DA dismisses claims that it’s a predominantly white organization

The Democratic Alliance (DA) has dismissed claims that the party is predominantly a white organisation. Both candidates racing for the party’s federal leader’s position John Steenhuisen and Mbali Ntuli believe the party is a reflection of diversity.

Steenhuisen and Ntuli were speaking in Durban on the side-lines of the party’s virtual national congress. The party also attributes its decline in party votes last year to lack of direction and infighting among senior party leaders.

The momentum has been high in Durban where both candidates racing for the DA’s top position are attending the party’s national elective congress. A small group of their supporters were singing their hearts out wishing victory for their preferred candidates.

Speaking on the side-lines of the virtual congress, both Steenhuisen and Ntuli described the notion that the party is predominantly white as lies peddled by party opponents.

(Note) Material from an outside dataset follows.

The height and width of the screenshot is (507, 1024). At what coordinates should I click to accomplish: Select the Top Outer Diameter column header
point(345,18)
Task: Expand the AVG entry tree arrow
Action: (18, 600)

“But I think if you can look behind me today, look at the congress delegates you will see that this is a myth perpetrated by our opponents. More than 53% of people who vote DA are not white South Africans precisely because people realize that this is one party bringing South Africans from all back grounds together, regardless of their skin color, religion, age and geographic location. We focus on leading that change towards non-racialism in South Africa – accepting people not as representatives of the color of their skin, but as an individual who have something to offer South Africa.”

Ntuli says the party should go beyond being racially diverse but also be inclusive of all people across their living conditions.

“The DA is a very diverse party and I plan if I become leader, to make it even more diverse, not just racially. We need to be making space for people living with disabilities who are not seen in political spaces and people who are disadvantaged in many other ways and that’s why I’m doing because I want people to understand that the DA is the party that is inclusive of all South Africans.”

Steenhuisen also gave his diagnostic perspective of the party’s decline in party votes in last year’s general elections. Some analysts after the elections said the DA had lost some predominantly party votes to the Freedom Front Plus. According to Steenhuisen the party had lack of direction and focus at that time.

“I think I was policy uncertainty and the DA not standing up firmly about its values and principles, we became wishy-washy. People look at the DA and didn’t know what we stood for and what we were fighting for whether we were a party for them. I think that now we have a great policy offer, we can go out clearly and decisively and tell South Africans this is our vision for you. This is who we are and these are the things we are going to fight for. I think we have been too critical of the ANC, we have a job to hold the ANC accountable, but when you are going to criticize you must put on the table workable alternatives. I want us to be able to set forward that vision for South Africans, showing them clear alternatives.”